The group includes representatives from Reef Catchments, DAFF (Department of Agriculture, Fisheries and Forestry), GBRMPA, Mackay Regional Council, Whitsunday Regional Council, Isaac Regional Council and the regional Landcare groups (Pioneer, Sarina and Whitsunday).

The aim of the group is to develop and share information about current and future wetland activities that are happening locally, as well as identifying partnerships to add value to these projects. The group will also work together to develop and promote communication and awareness raising products (videos) and events (wetland field days).

Wetlands (areas of the land where water covers the soil) are some of the most diverse and important environmental assets in the region.

Wetlands can be both natural or constructed and deliver a realm of benefits, including:

  • Provide protection from the marine environment to the land and shore and reduce the impacts of floods
  • Provide critical sites for biodiversity, providing habitat for plants and animals, including many migratory, juveniles native fish species and some regionally iconic species such as the rare Black Necked Stork

Wetland types are diverse and can include rivers, swamps, lakes, lagoons, mudflats, mangroves and even coral reefs.

Two key projects being overseen by the Wetland Working Group include the rehabilitation of De Moleyns Lagoon, a natural wetland located in the Pioneer Valley near Mirani, and a constructed wetland located at Blacks Beach, north of Mackay.

View Stage 1 Activity Videos for these projects below.

De Moleyns Lagoon

De Moleyns Lagoon is a natural wetland located in the Pioneer Valley near Mirani.
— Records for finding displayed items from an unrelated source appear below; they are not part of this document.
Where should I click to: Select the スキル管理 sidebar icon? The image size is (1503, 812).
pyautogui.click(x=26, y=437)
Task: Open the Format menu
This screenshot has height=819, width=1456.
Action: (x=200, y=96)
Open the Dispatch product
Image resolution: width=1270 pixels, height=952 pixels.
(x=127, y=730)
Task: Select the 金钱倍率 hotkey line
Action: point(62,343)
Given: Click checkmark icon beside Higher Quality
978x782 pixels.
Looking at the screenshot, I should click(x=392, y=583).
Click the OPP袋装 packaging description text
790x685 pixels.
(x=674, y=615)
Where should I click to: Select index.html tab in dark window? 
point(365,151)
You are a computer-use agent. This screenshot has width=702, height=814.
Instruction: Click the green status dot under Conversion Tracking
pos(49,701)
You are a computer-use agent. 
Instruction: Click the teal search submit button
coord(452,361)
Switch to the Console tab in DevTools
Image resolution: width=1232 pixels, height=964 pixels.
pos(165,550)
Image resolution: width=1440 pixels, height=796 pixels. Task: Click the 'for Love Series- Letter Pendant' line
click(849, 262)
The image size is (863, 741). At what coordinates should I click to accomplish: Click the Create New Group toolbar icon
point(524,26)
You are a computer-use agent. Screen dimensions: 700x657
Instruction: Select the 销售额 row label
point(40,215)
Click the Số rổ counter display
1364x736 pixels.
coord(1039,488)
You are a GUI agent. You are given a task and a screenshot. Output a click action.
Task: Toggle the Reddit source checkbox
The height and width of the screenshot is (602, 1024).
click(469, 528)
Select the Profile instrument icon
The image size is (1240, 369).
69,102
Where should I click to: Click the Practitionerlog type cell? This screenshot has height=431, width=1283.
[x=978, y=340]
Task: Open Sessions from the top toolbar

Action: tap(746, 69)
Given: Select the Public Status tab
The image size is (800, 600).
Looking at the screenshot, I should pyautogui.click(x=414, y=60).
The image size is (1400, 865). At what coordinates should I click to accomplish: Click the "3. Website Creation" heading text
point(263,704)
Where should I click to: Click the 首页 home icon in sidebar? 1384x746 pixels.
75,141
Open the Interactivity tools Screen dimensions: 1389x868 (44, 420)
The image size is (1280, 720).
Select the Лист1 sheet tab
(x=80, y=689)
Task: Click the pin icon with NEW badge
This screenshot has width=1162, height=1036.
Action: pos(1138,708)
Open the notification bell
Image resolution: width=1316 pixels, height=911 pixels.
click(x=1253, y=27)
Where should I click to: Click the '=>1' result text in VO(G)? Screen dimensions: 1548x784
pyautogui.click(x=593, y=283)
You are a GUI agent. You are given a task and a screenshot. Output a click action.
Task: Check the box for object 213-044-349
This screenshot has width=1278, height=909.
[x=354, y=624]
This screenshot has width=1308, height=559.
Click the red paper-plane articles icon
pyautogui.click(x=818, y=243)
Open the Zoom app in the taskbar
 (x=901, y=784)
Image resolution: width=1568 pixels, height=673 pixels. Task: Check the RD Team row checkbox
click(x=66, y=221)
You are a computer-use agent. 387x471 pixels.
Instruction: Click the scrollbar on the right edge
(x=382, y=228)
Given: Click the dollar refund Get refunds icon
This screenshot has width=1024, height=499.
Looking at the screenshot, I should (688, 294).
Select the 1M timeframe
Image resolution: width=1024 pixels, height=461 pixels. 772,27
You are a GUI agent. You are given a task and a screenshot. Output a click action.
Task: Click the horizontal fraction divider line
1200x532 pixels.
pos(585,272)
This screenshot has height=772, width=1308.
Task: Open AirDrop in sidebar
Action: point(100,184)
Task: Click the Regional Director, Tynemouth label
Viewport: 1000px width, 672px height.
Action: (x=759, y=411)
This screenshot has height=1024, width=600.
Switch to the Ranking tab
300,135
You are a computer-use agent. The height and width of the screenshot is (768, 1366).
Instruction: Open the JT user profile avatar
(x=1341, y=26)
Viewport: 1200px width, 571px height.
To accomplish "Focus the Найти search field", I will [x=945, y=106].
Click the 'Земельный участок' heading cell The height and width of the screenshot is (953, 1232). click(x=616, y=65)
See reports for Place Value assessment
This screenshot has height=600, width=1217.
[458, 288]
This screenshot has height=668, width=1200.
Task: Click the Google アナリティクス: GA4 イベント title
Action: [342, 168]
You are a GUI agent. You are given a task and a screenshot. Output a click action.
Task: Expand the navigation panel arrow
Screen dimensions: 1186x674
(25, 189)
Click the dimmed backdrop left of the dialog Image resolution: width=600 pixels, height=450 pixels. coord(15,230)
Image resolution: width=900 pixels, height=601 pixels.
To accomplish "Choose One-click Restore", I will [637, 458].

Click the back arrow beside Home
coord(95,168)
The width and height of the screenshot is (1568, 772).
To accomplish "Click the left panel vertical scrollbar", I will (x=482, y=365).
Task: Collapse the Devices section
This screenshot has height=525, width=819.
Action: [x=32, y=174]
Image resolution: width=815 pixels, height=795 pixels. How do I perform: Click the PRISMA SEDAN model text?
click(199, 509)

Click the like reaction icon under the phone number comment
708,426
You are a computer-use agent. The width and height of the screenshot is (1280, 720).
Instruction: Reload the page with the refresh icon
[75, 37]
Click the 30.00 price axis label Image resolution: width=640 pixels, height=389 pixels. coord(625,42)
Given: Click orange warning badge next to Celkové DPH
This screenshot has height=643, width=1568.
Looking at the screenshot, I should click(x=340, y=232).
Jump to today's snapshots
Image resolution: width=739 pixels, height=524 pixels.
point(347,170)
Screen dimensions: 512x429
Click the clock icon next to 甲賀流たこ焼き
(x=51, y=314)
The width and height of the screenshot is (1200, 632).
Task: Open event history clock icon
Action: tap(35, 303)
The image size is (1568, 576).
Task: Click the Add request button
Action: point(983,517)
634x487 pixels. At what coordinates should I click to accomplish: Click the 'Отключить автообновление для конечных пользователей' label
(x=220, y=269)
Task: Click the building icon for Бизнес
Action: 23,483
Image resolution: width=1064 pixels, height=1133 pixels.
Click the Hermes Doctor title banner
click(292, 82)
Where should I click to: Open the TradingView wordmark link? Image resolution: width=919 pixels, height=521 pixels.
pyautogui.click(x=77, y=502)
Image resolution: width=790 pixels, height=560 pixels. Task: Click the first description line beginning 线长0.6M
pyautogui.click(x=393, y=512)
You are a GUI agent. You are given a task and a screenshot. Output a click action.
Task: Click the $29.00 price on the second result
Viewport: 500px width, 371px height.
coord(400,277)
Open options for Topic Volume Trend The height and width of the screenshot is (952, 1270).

Through seed funding in 2012-13 from the Queensland Wetlands program, DAFF (Department of Agriculture, Fisheries and Forestry) partnered with Reef Catchments and Mackay Regional Council to initiate on-ground works to rehabilitate the wetland and surrounding buffer. This partnership approach was highly effective in planning and identifying priority activities. From here, the group collaborated further to focus on water quality, tackle rubbish and weed problems and coordinate rehabilitation, including planting 900 native trees along the northern edge of the wetland. This video has been developed to highlight the Stage 1 activities.

Blacks Beach Constructed Wetland

Constructed wetlands, designed correctly, provide a unique ability to improve the water quality of run-off that they capture. This video has been developed by DAFF and Reef Catchments to highlight the key design characteristics of a constructed wetland built in an urban development at Blacks Beach, north of Mackay. These design features are critical for wetlands constructed in both urban and agricultural settings to achieve the desired water quality improvements.

Reef Catchments is also working on an ABCD management framework for constructed wetlands to highlight further activities, including maintenance, required for the wetland to work effectively.